Under Australia's Labor government, workers are securing a larger portion of national income as strong demand for labour and regulatory changes push wages higher. However, this shift may place pressure on business margins.
Australia’s robust job market and a range of pro-worker policies are steadily shifting income toward employees. In the past year alone, workers earned about $28 billion more in wages, based on recent analysis, while business profits have declined. This has occurred alongside near-record low unemployment, solid wage rulings and enhanced workplace protections introduced during Labor’s time in office.
The labour share of national income has risen to 52.1%, up from a decade average of 51% before the pandemic. Contributing to this rise are consistent increases to minimum and award wages, including Fair Work Commission approvals of 5.75% in 2023 and 3.75% in 2024. Labor has also introduced workplace reforms such as greater access to permanent employment for casual workers and new standards for gig economy jobs.

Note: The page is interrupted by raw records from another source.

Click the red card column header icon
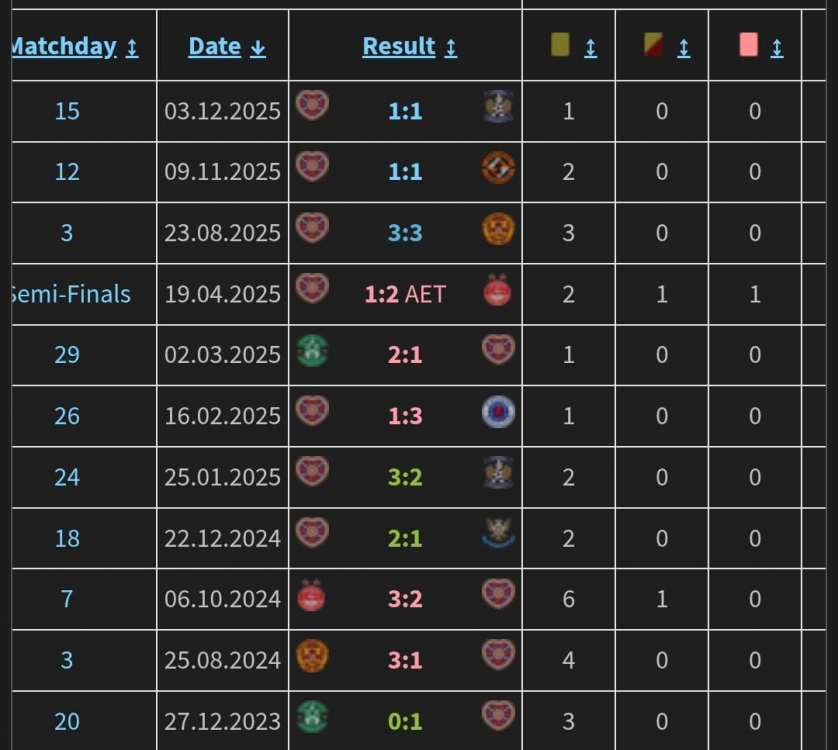 [748, 45]
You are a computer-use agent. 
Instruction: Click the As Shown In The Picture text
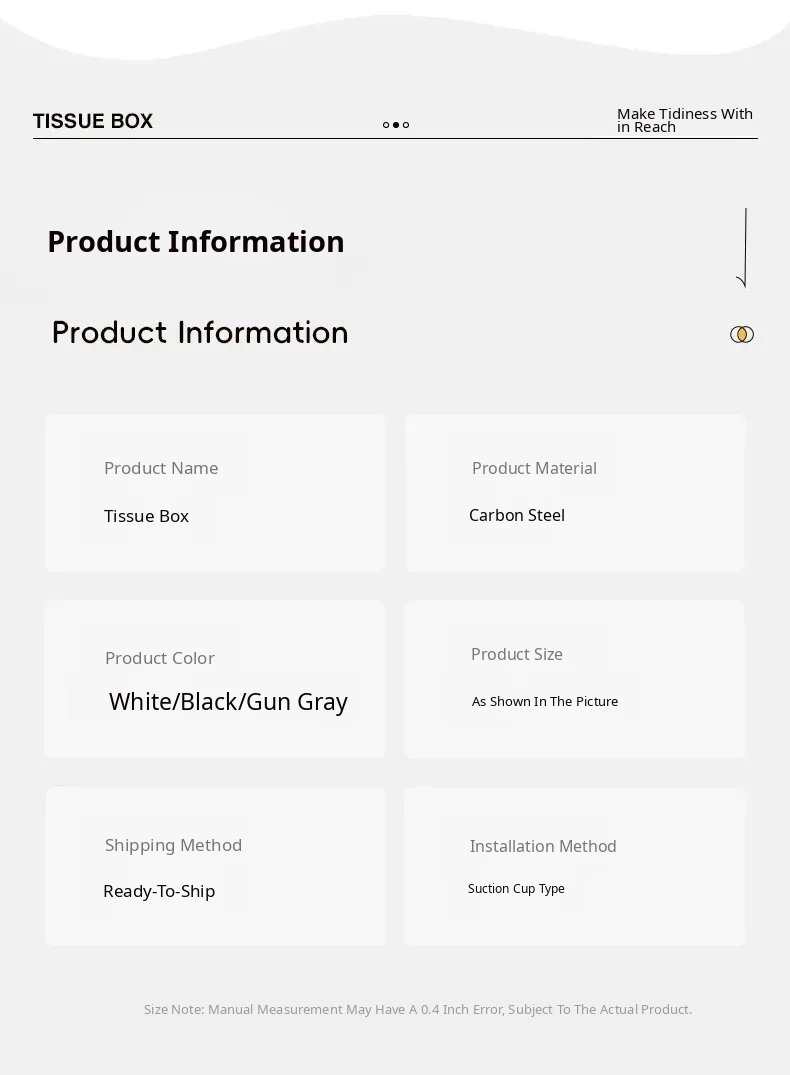(x=545, y=702)
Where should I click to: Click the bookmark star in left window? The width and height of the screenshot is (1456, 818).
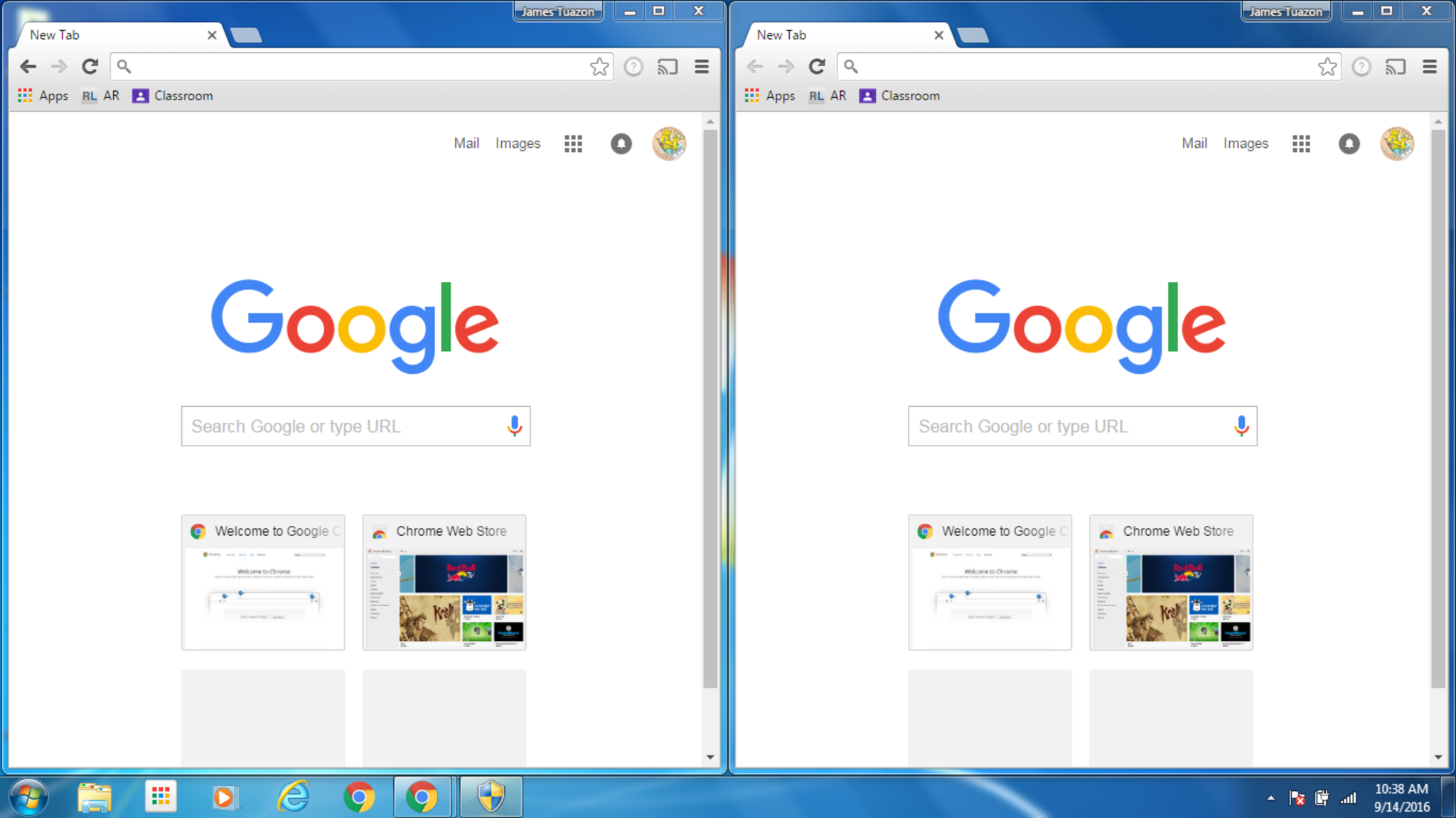click(599, 67)
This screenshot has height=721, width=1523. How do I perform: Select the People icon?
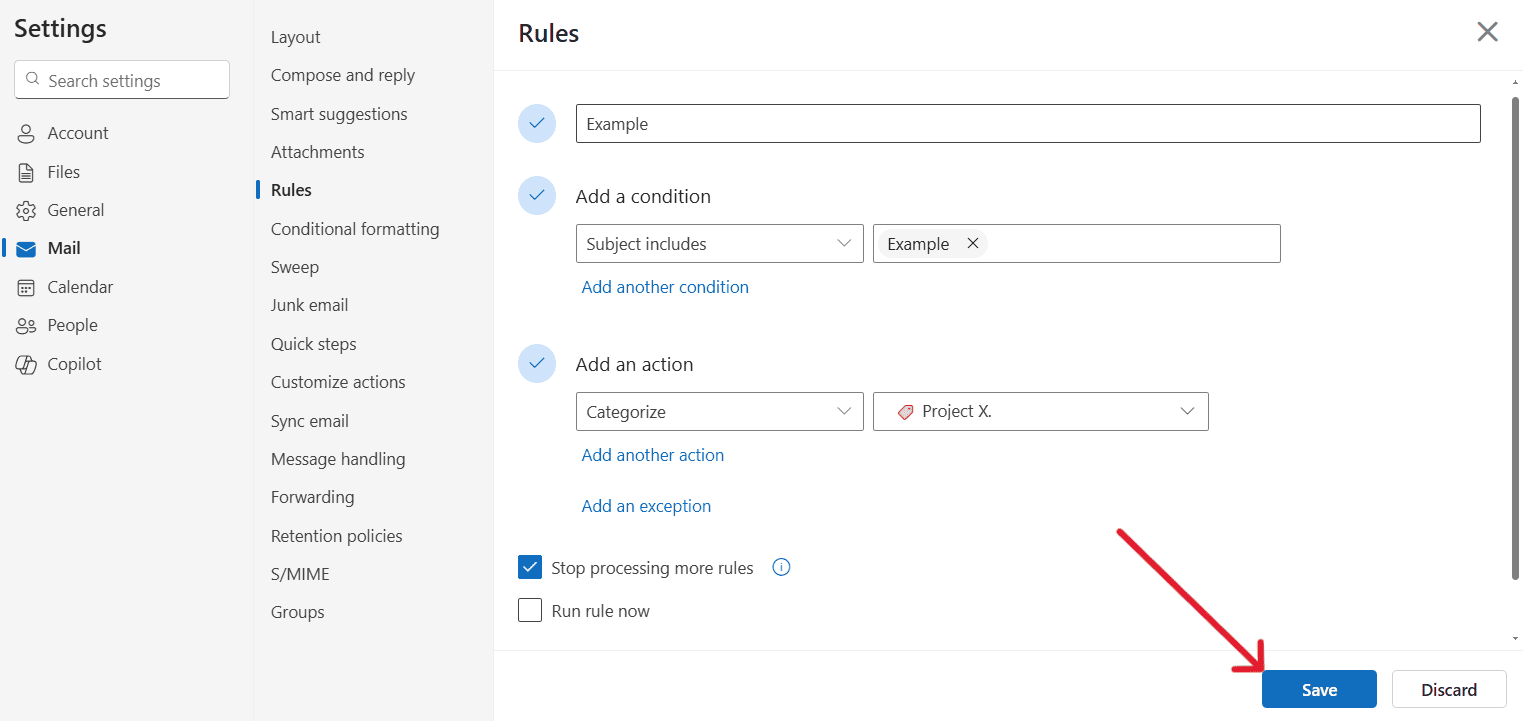(25, 324)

However, wage growth carries trade-offs. Businesses, facing subdued post-pandemic demand, have struggled to pass higher costs on to consumers. Employer groups say policy-driven wage increases are straining company margins at a time of softer economic conditions.
This shift appears to signal a re-balancing. When excluding the mining sector, where profits can be more volatile, labour’s share of income has climbed even more sharply to 55%. While some businesses feel increased financial pressure, workers are beginning to recover after nearly a decade of stagnation. Real wages have risen for seven straight quarters, inflation is under control and tax cuts are being introduced.